**WORK TO BE COMPLETED**. The answer must be every line of the records below that holds the word "computer".

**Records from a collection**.
***
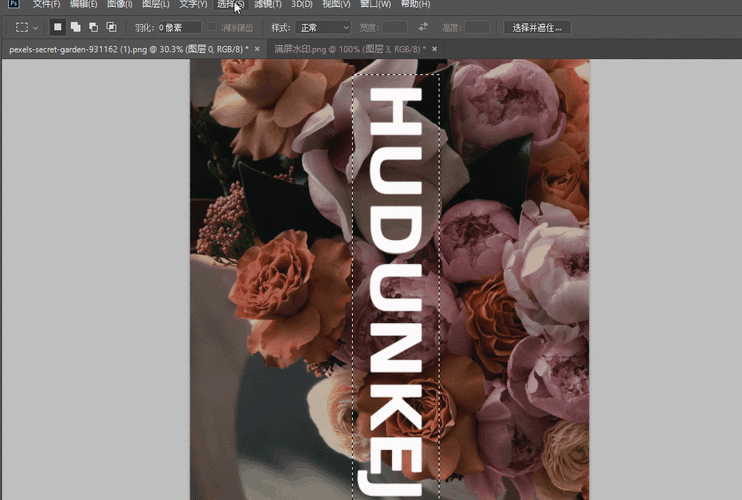Choose the Subtract from Selection mode icon
This screenshot has width=742, height=500.
click(93, 27)
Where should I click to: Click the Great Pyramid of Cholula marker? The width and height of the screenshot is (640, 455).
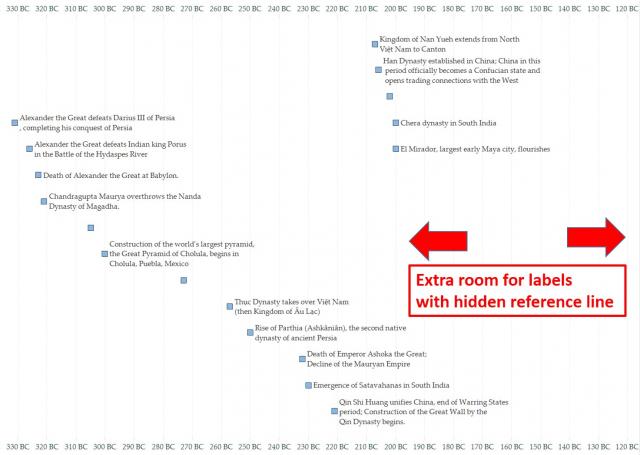tap(104, 254)
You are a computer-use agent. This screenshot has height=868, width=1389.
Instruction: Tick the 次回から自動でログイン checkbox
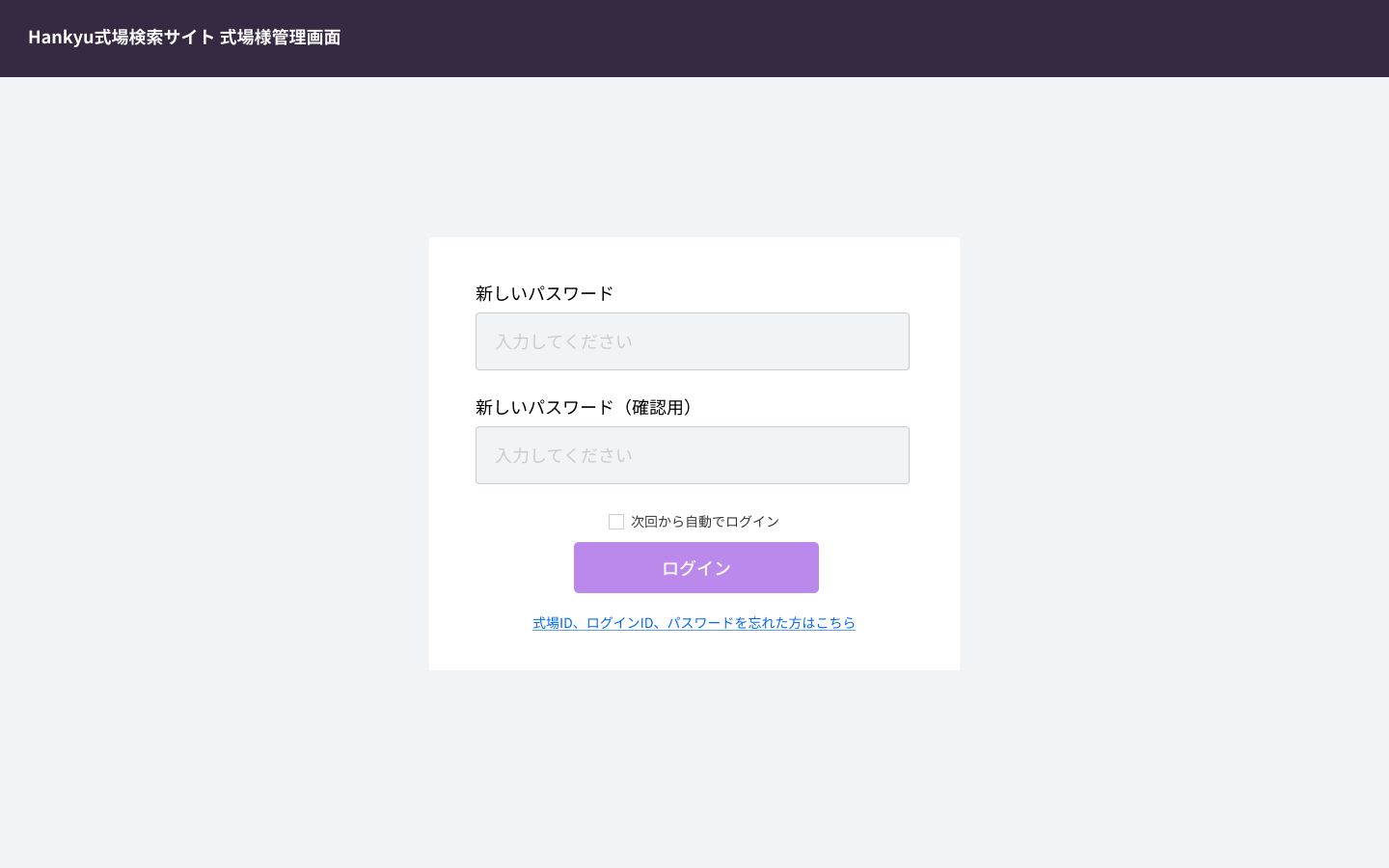(616, 522)
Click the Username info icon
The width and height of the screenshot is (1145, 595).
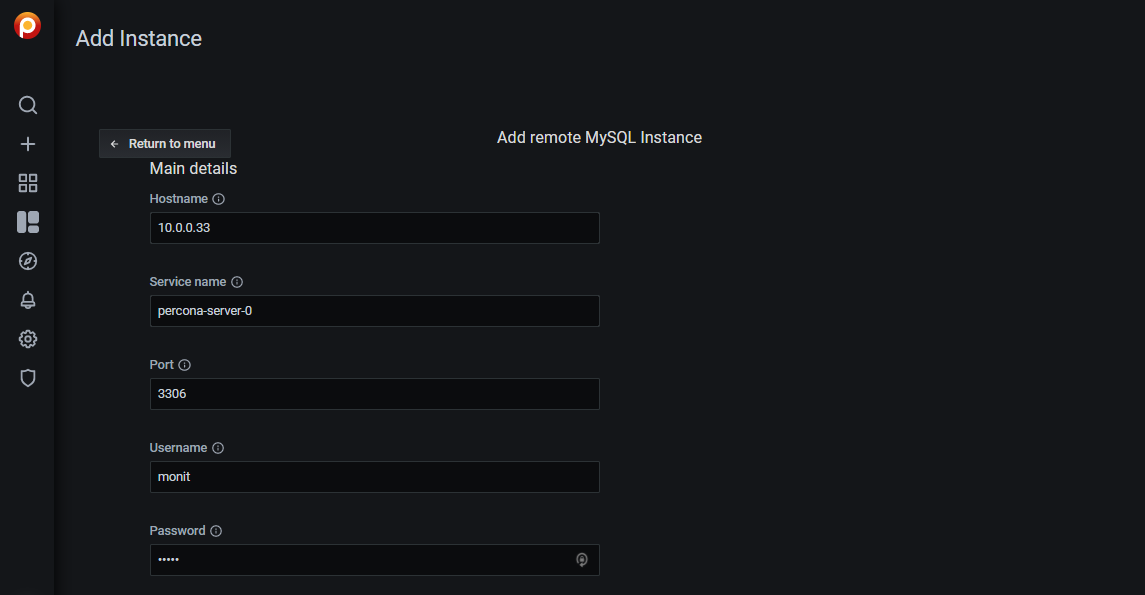pyautogui.click(x=218, y=448)
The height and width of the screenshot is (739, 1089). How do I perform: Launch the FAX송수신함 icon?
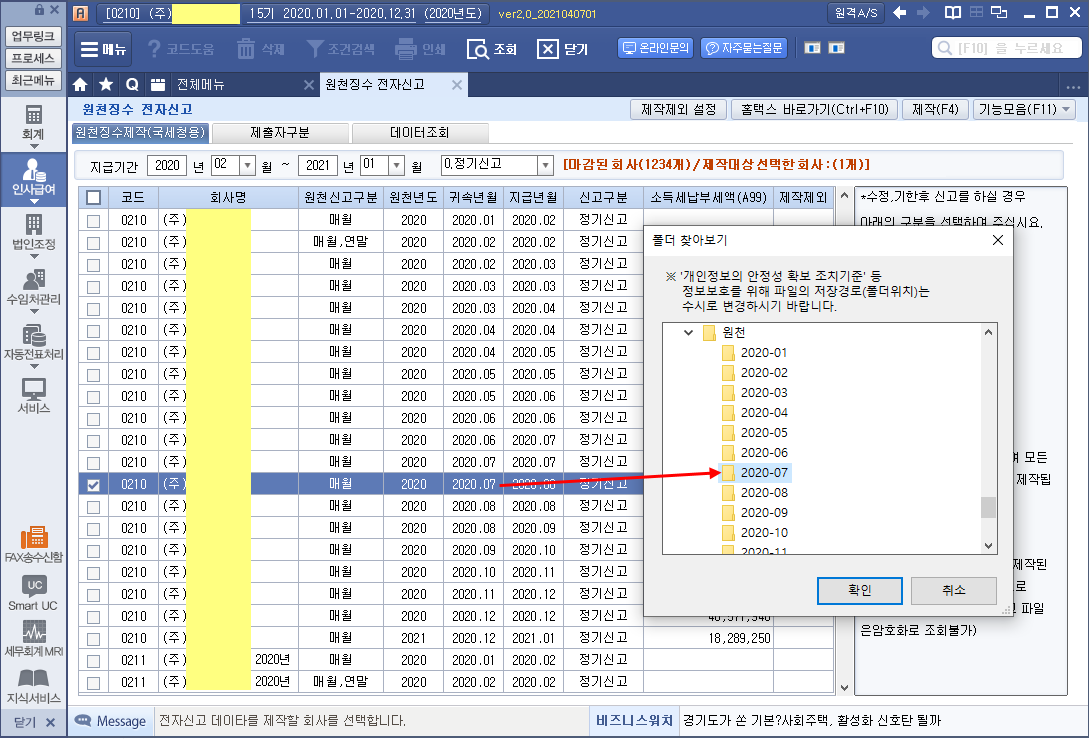coord(33,543)
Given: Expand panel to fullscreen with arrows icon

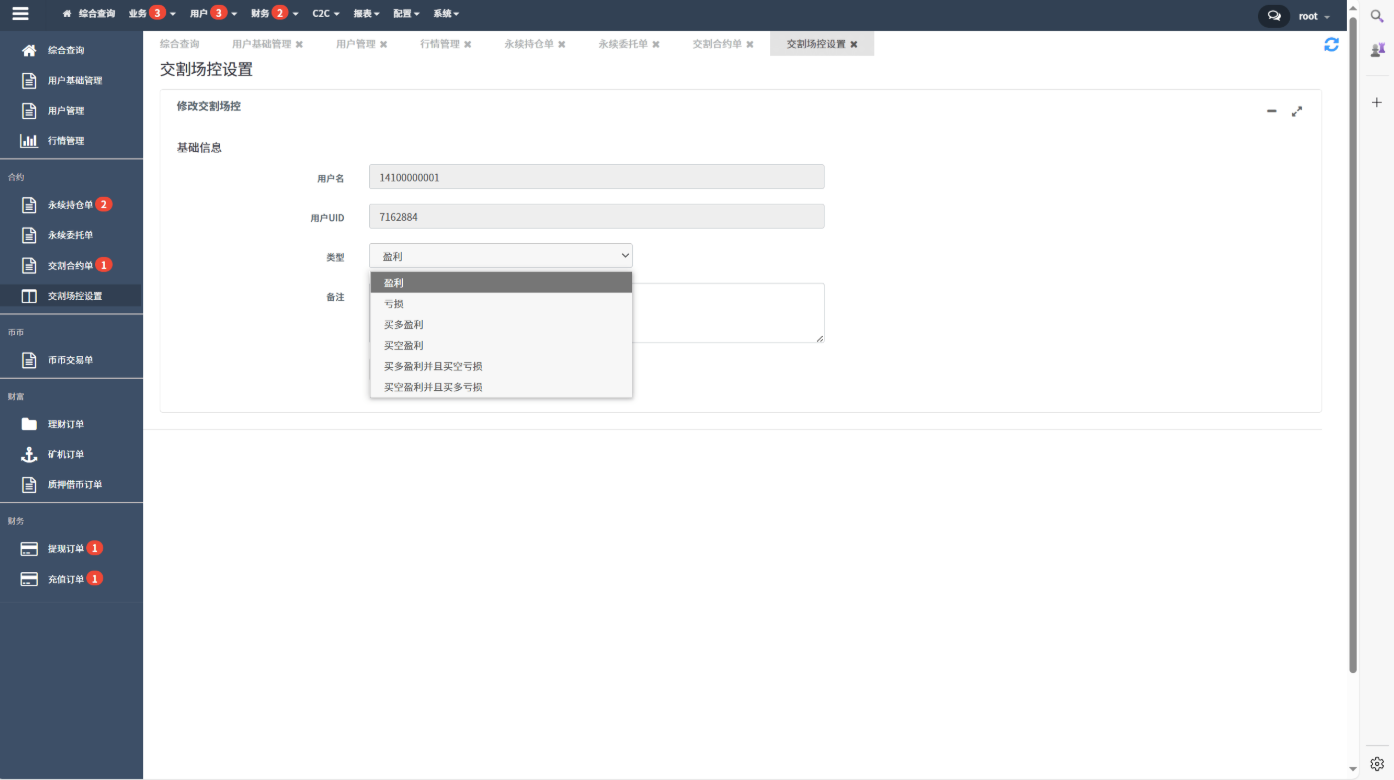Looking at the screenshot, I should pyautogui.click(x=1297, y=111).
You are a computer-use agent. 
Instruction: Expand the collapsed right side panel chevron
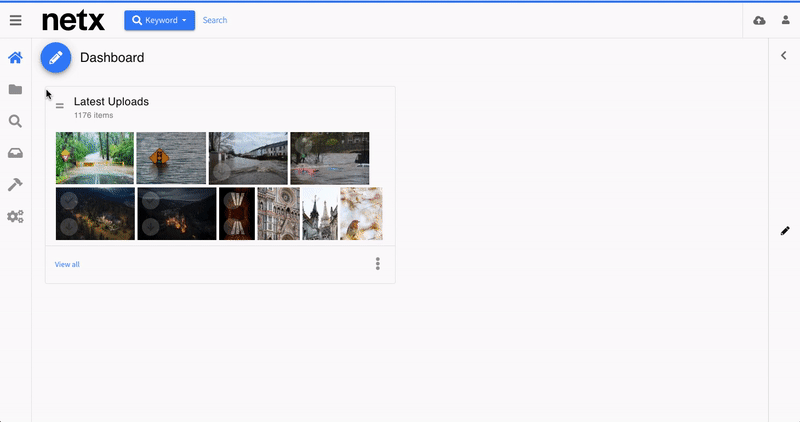point(784,56)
***
**WRITTEN REPLY**.
You are a computer-use agent. This screenshot has height=868, width=1389.
You are a computer-use agent. 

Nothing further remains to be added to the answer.